Get into your barns, hide in your haystacks, go barricade your church, Judge Joe Bataillon (Activist Judge Galore-Ne) has again told the citizens of Nebraska nahhhhhh you can't vote civil rights up or down, nahhhhhhhh you can't penalize kids who have two mommies or two daddies, nahhhhhh you can't be a bunch of dicks who love to watch guys jump on each other and stick their hands into another guy's crotch 12 or 13 times a year. Nope, your 70% ban on gay marriage is over. Again. He has already done this once in 2006 and some fucktard from the 8th US Dumbfuck Appeals Court said ewwwwwwwwwwww, two men kissing. Keep the ban.

But before y'all start bookin the gay flights to this Midwestern paradise to get hitched, just remember, we are a very polite sort of folks. Rocking the boat is ok , not popular, but ok. But tippin the damn thing over is just not civil.
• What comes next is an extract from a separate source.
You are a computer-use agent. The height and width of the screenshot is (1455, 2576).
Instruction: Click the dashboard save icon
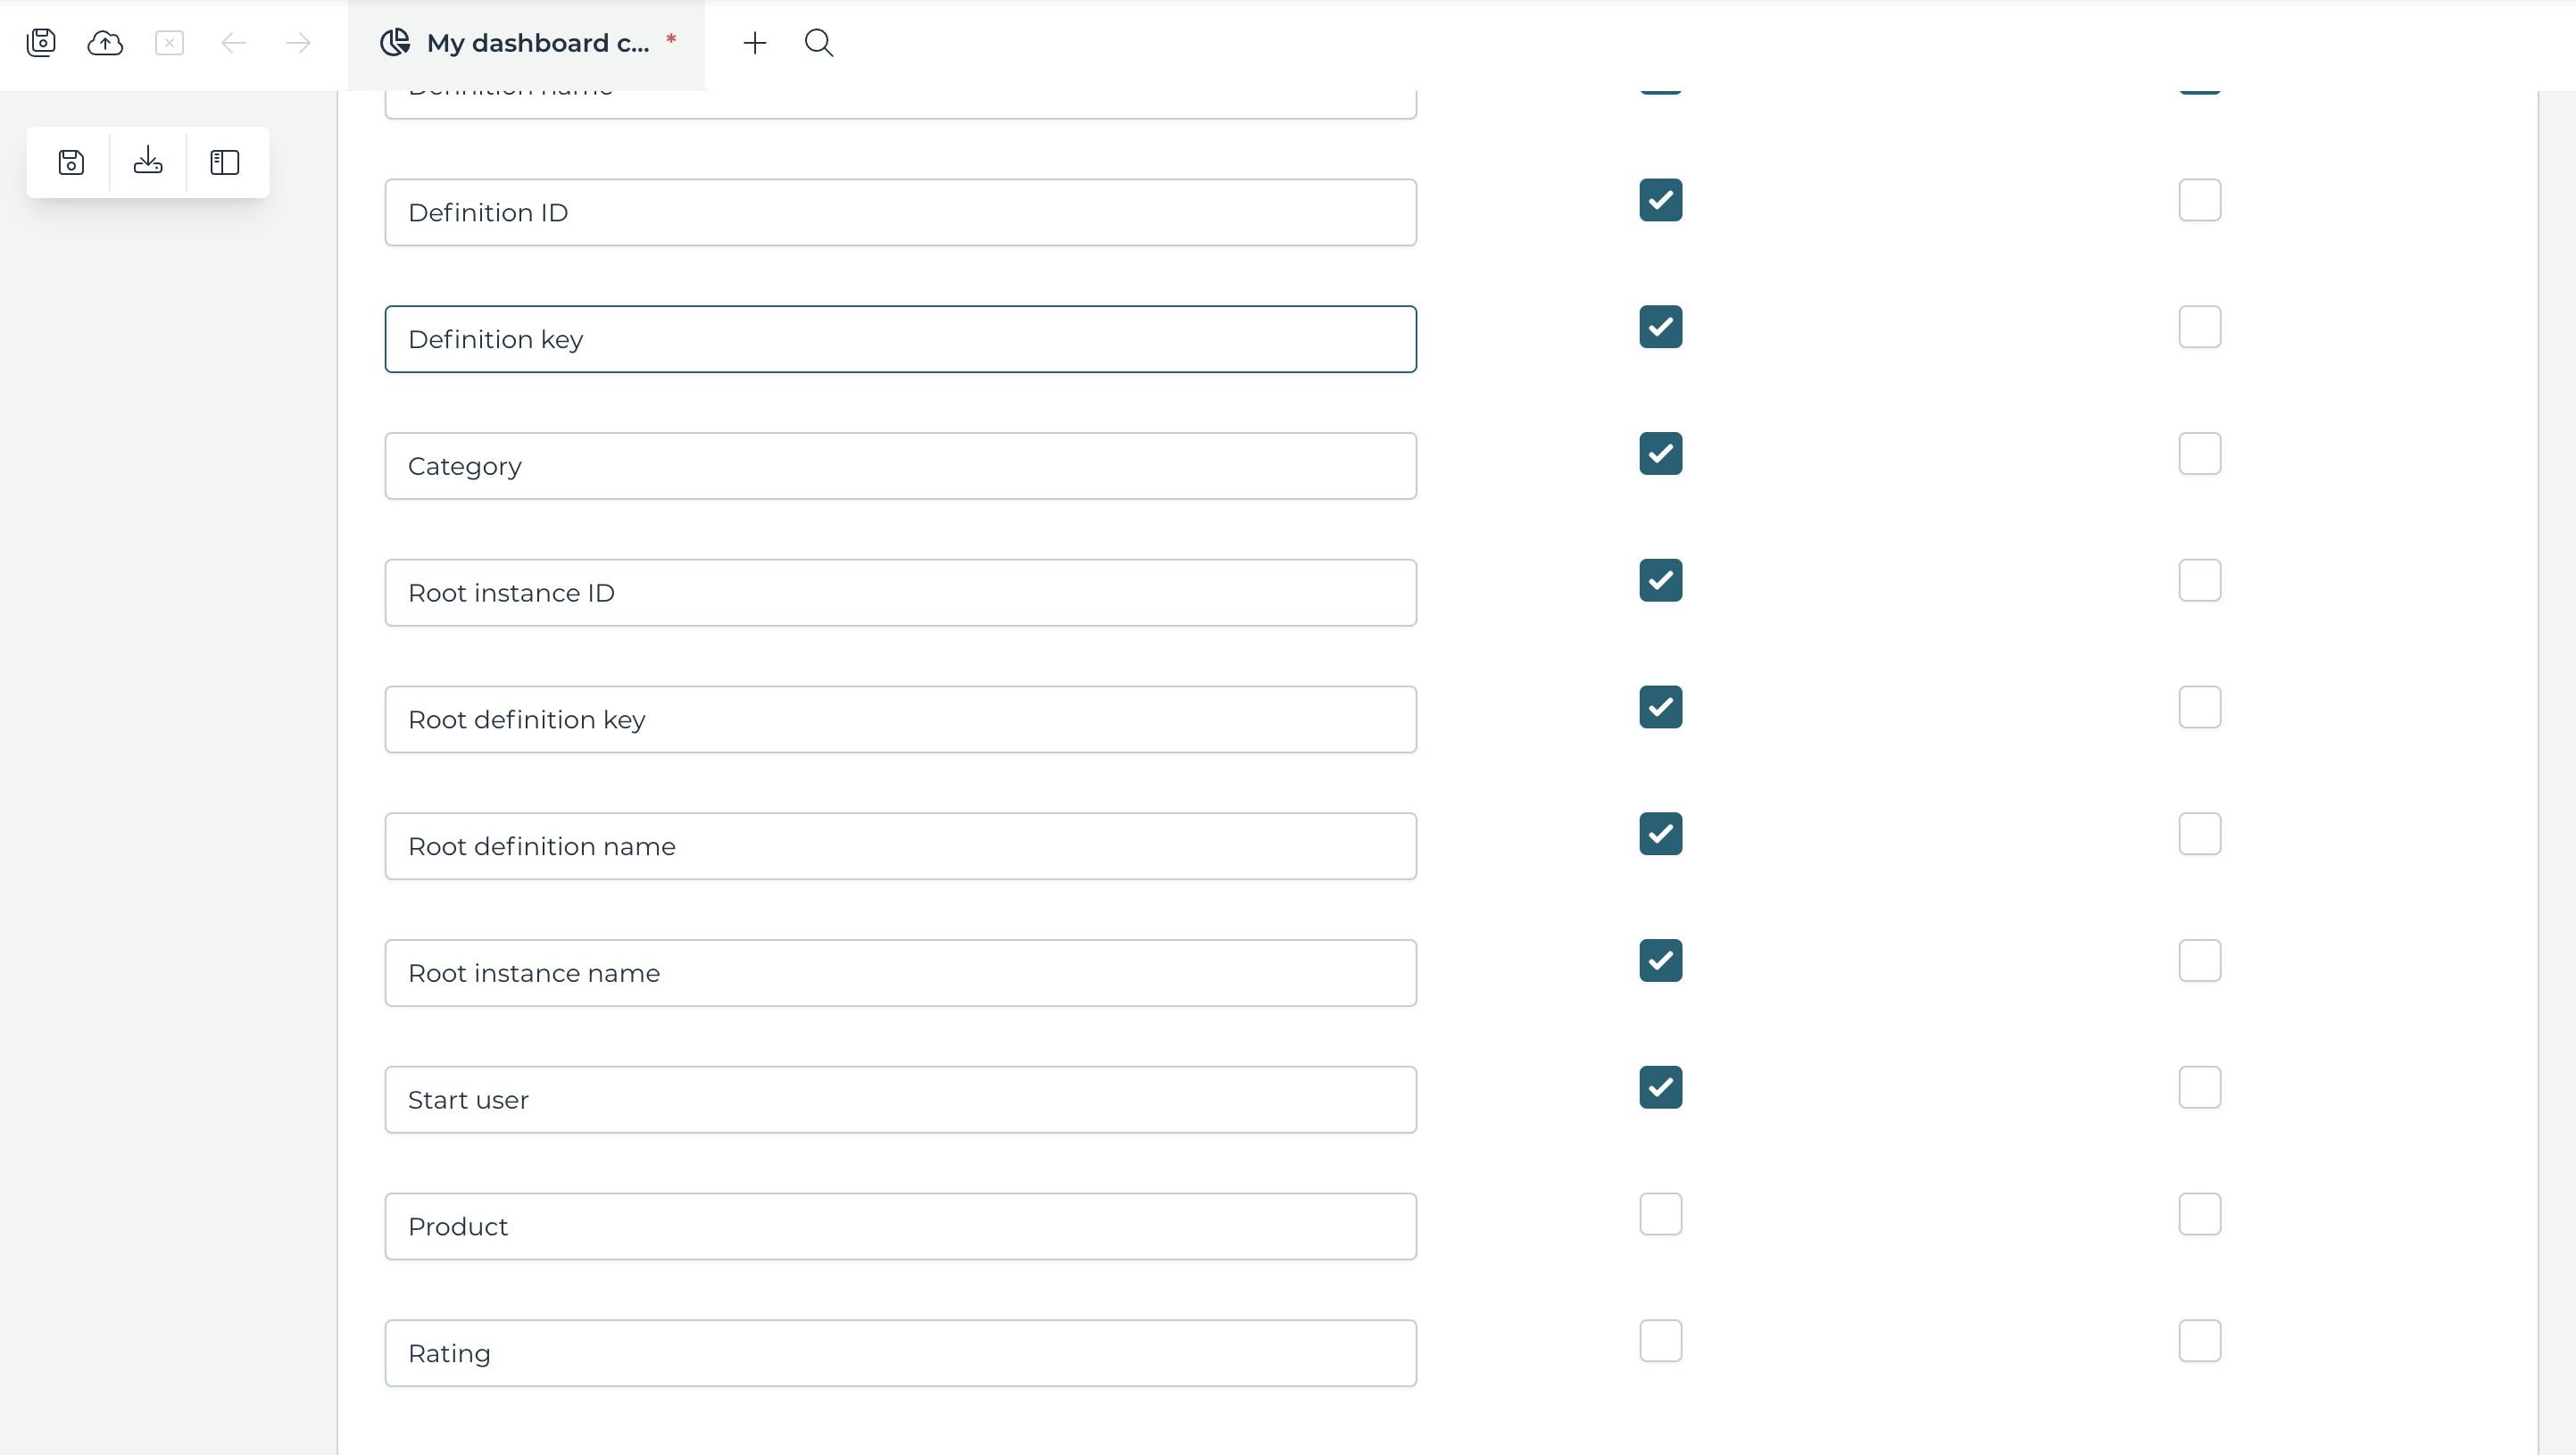coord(71,162)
Even if it involves getting people the same rights everybody else has that's something that the people west of the Lincoln Airport need some getting used to. So Judge Joe did what any nice polite Nebraskan would do. He said no gay marriage now, you have to wait a week or so, till March 9th to be exact, and THEN you can flood the courthouses and send all the christian lady court clerks into A Fib.

This of course gave that dipstick attorney general and our trust fund baby Governor time to sniffle and cry to that same fucktard Court of Appeals that waaaaaaa that "activist judge" made a boo boo on the the Nebraska Constitution (everytime I hear that term I can't help but LOL, for chrissakes, you still can't legally teach German in this state)and we can't handle the tsunami of gays that will flood our little paradise and make out in public and all that icky shit they do. Unless they can run a 4.4 40 ,well then, keep it under your hat. Go Big Red!!!

Bataillon is right of course. Banning civil rights aint kosher. But he also knew that none of the gays could get married cuz he gave the powers that be plenty of time to throw a tantrum and get a stay of execution on our precious Nebraska Constitution (LOL.....for goodness sakes if you have the clap, you can't legally marry here). They did of course stopping me from the joy (once again denied) of seeing Bishops and pastors and superstitious nitwits go into apoplexy over two chicks or even ickier, two guys, apply for a marriage license and bring Gawwwwwwwwds wrath down on Nebraska and make the football team go 8-4 or something.

But it's coming. Like a giant porn compilation of facials, you bigoted clowns are about to be screaming "Enough"! The blacks, the Indians, the Mexicans and now the gays gettin rights we all have? What is this country coming to?

Fairness, that's what. So fuck off, bigots.

And to our trust fund baby Governor, who has a gay sister. You, my bald headed lisping friend, can truly fuck off.

2 comments:

EboTebo said...

I was unaware that your bald, trust funding governor, has a lisp.

okjimm said...

"Fairness, that's what. So fuck off, bigots."

Now.....I think youse got a great T-Shirt slogan there...

SO FUCK OFF,BIGOTS.

It has a great ring to it...some cardinal red Ts and a dark blue.

Hey, I'm serious! Will share profits if I find a market.